EXERCISE DETAILS: Return exactly the lines of the data below, from the one that contains "Image resolution: width=2489" through the final line, and leave out every picture.

** EXERCISE DATA follows **

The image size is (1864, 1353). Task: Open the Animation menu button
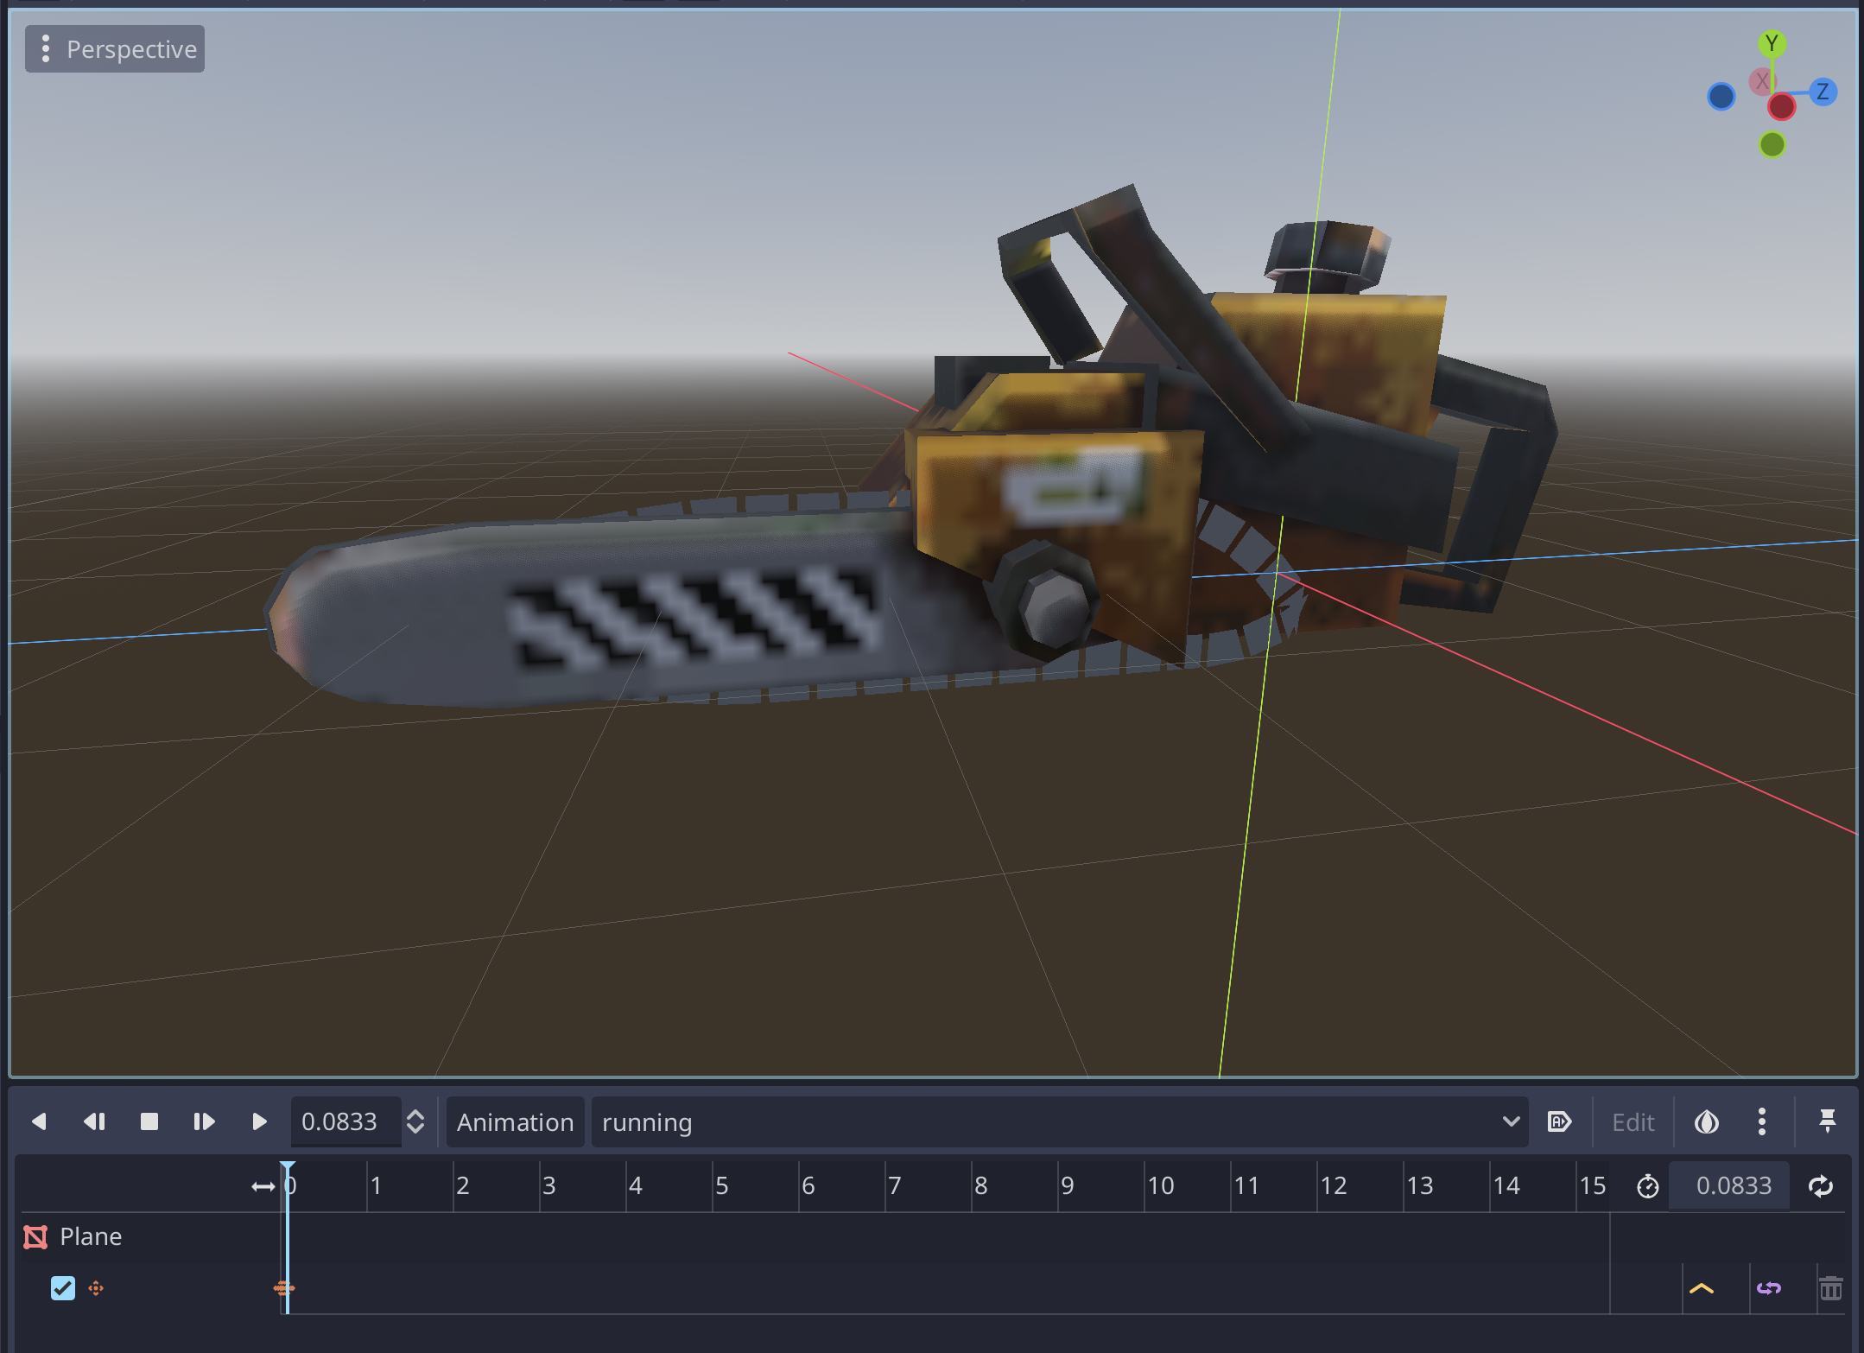click(x=514, y=1121)
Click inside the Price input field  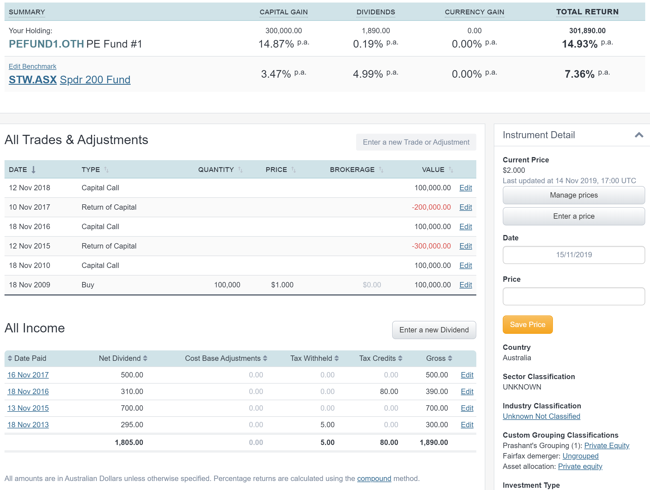point(573,296)
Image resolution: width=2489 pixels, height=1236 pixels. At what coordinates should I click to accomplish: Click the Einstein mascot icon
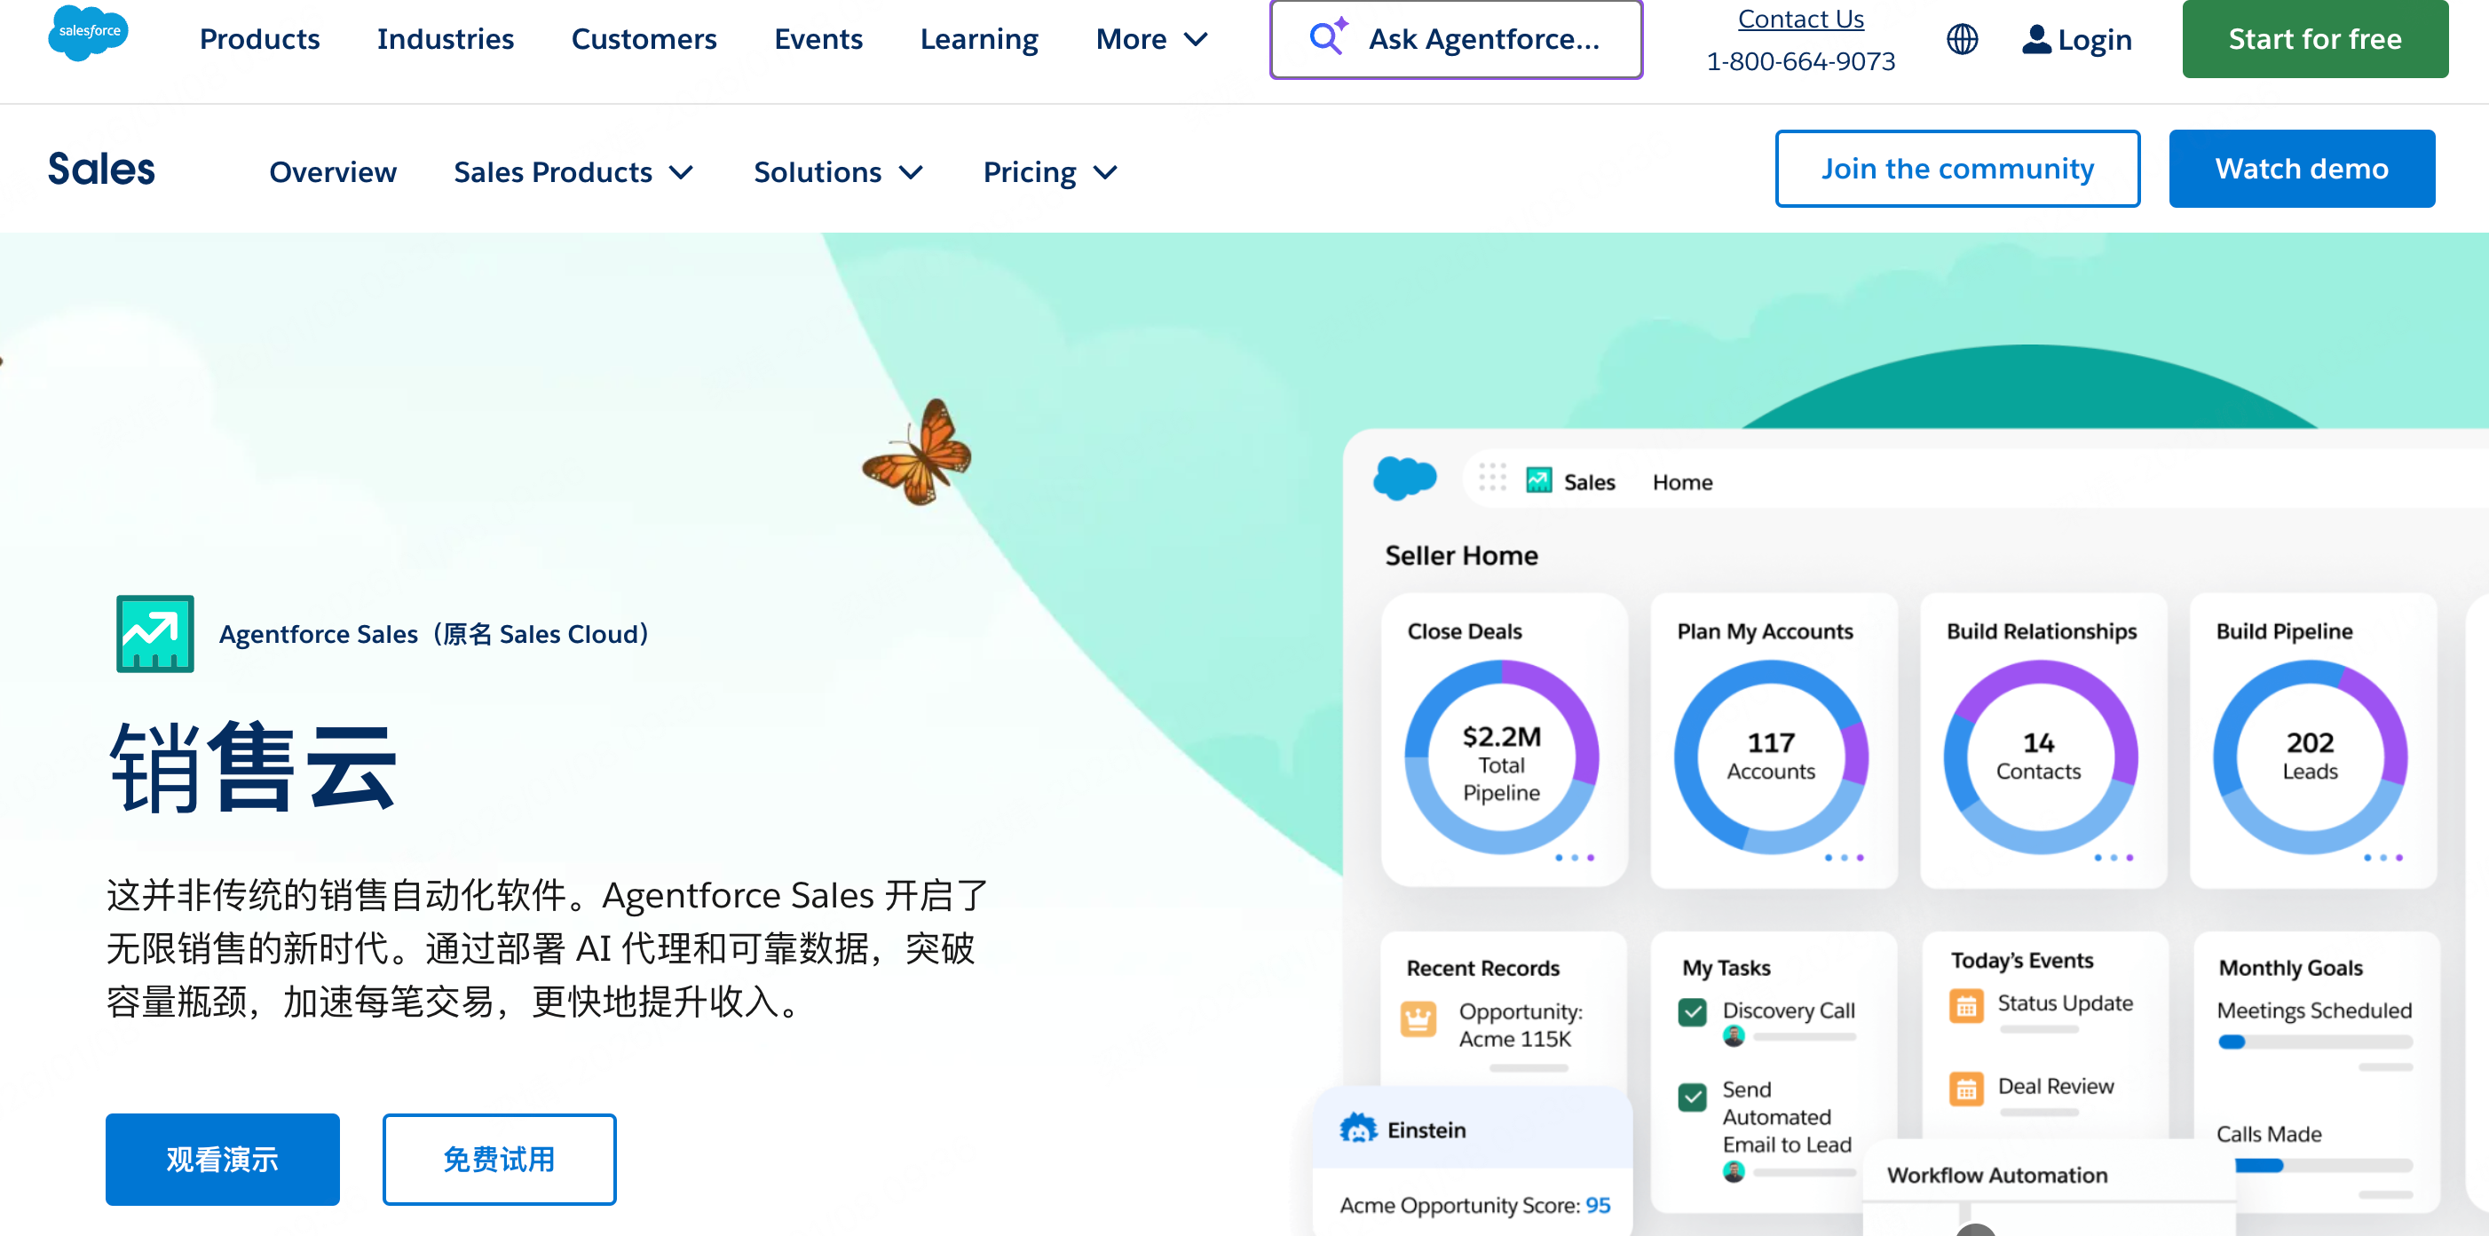point(1358,1129)
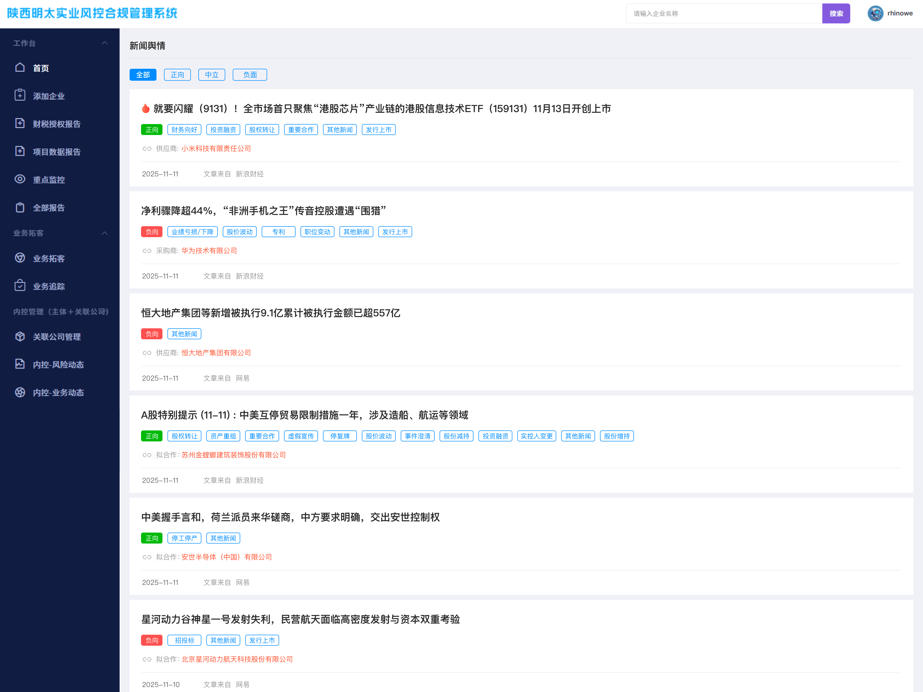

** End of EXERCISE DATA **

RESPONSE:
Image resolution: width=2489 pixels, height=1236 pixels. At what coordinates should I click to accomplish: Click the Einstein mascot icon
point(1358,1129)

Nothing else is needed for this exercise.